Ask any self-employed Cuban how she came to possess the goods she's

selling, and she might tell you they came from 'Roberto,' a euphemism

indicating the goods are stolen, writes a guest .

By Melissa Lockhart Fortner, Guest blogger / July 20, 2012

Ask a self-employed Cuban how she came to possess the goods she is

selling, and she might tell you that they came from "Roberto."

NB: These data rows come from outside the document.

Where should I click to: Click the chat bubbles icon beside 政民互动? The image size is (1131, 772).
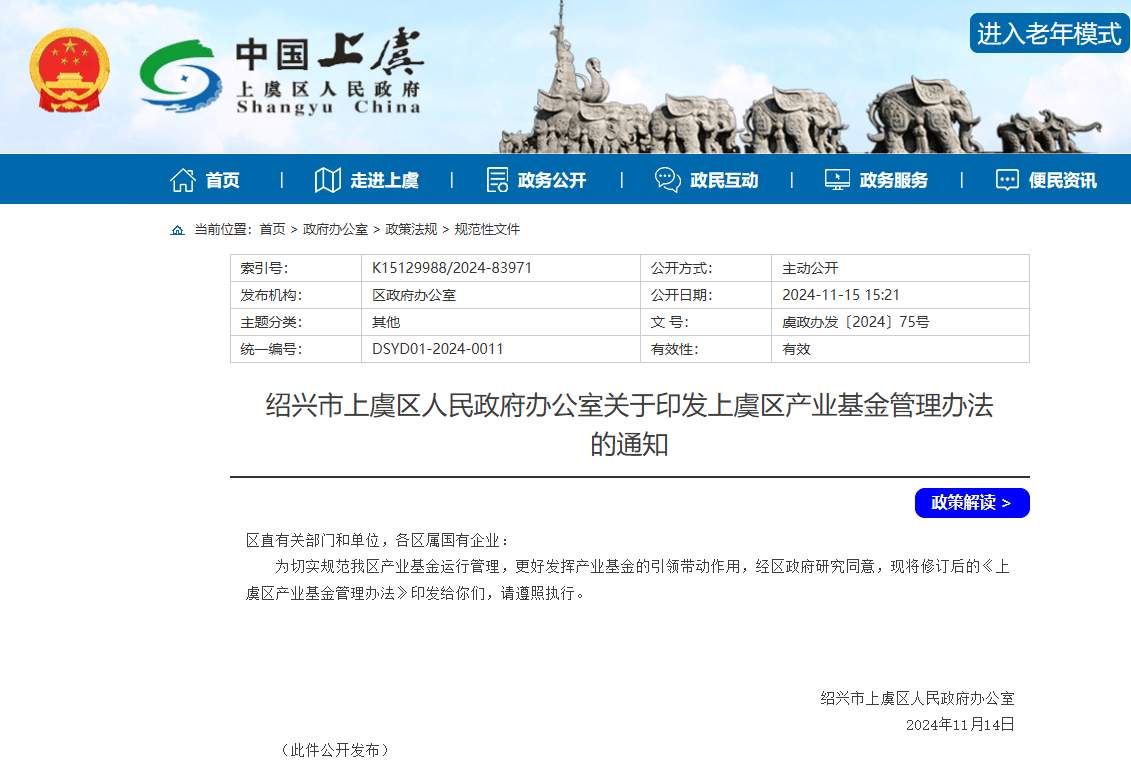(x=667, y=180)
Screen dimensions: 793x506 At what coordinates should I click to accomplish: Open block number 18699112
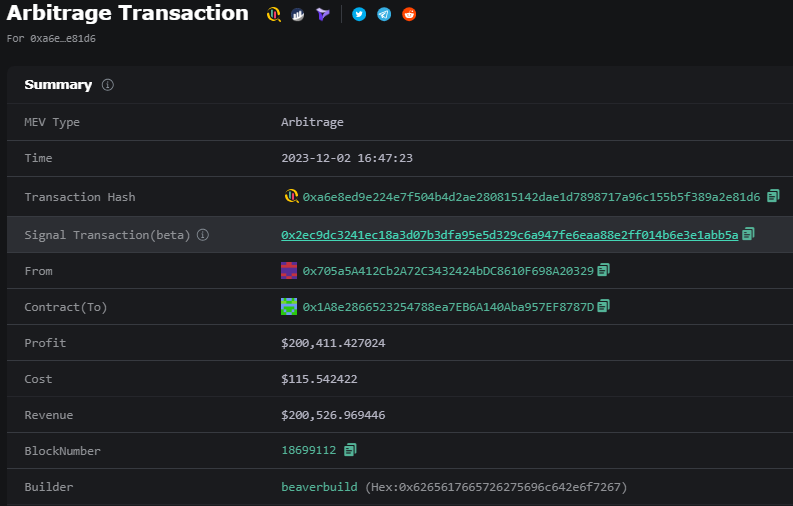(x=309, y=450)
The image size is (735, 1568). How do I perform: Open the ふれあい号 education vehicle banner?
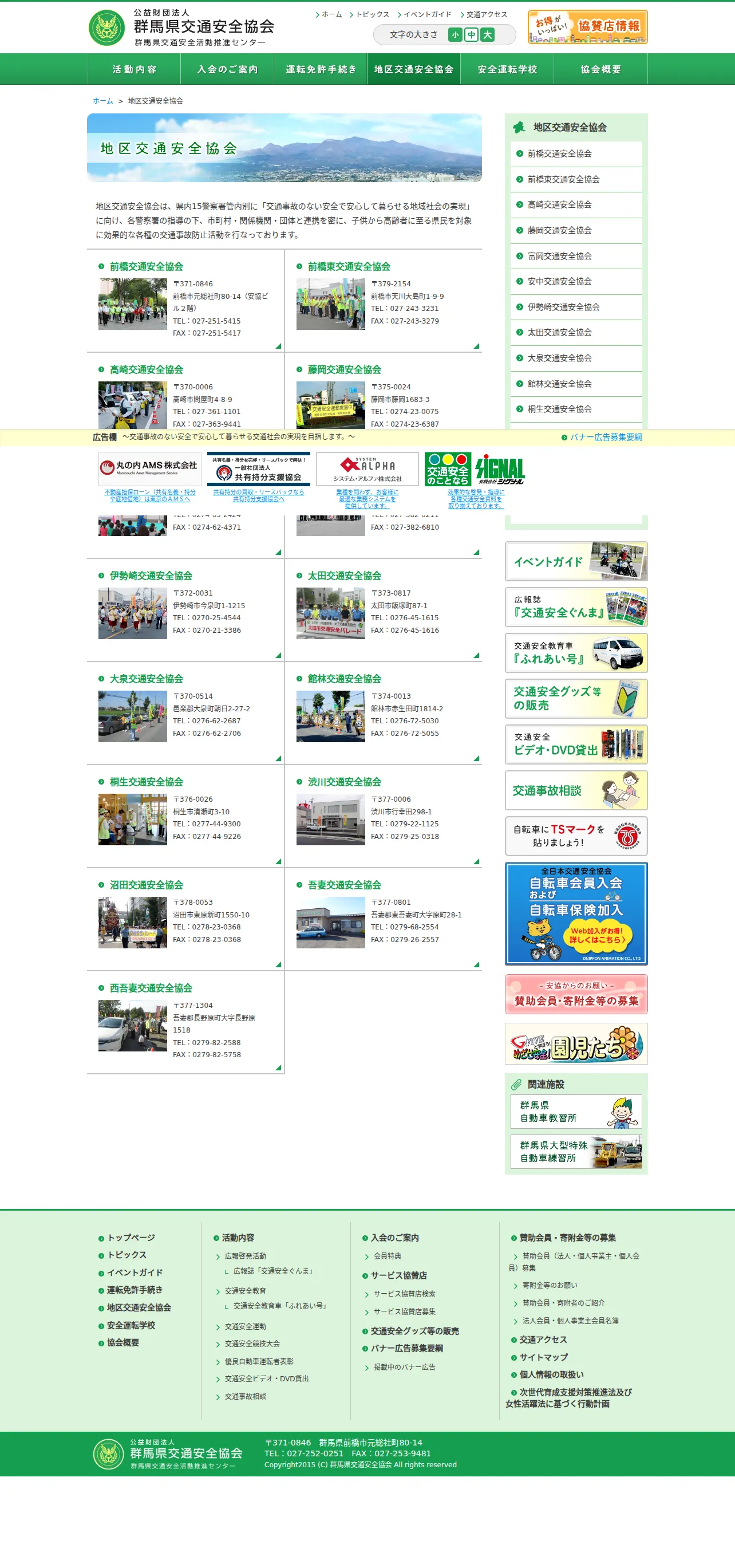(576, 652)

The euphemism indicates that the goods are stolen, and given the

scarcity of many products and the unreliability of state retail stores

in Cuba, many new entrepreneurs in Cuba are struggling to cobble

together their businesses and turning to alternative – and

under-the-table – economic strategies. In fact, the channel of goods

coming into the country from family, friends, and mules is estimated to

have ballooned recently to more than $1 billion per year. This should be

no surprise to the state, since Cubans lack access to a wholesale market

by design. But these informal imports, currently running under the

radar, are about to face a 100 percent tax that will go into effect in

September.

In the course of the ongoing economic overhaul by the Cuban state, new

challenges are indeed arising every step of the way. The path in this

case is easy to trace.

The Cuban government lays off workers from the public sector in

order to eliminate its inefficiencies and encourage a private sector to

develop.

The country does not have the mechanisms to support a new private

sector, however, so those new entrepreneurs are forced to get creative.

They start acquiring more goods through informal channels in order to

maintain their supply.

In this (true) scenario, the Cuban state misses out on any kind of

revenue from those "imports". So the government slaps a 100 percent tax

on this kind of trade, which looks more like an effort to stifle the

informal trade altogether than an attempt to get in on the spoils.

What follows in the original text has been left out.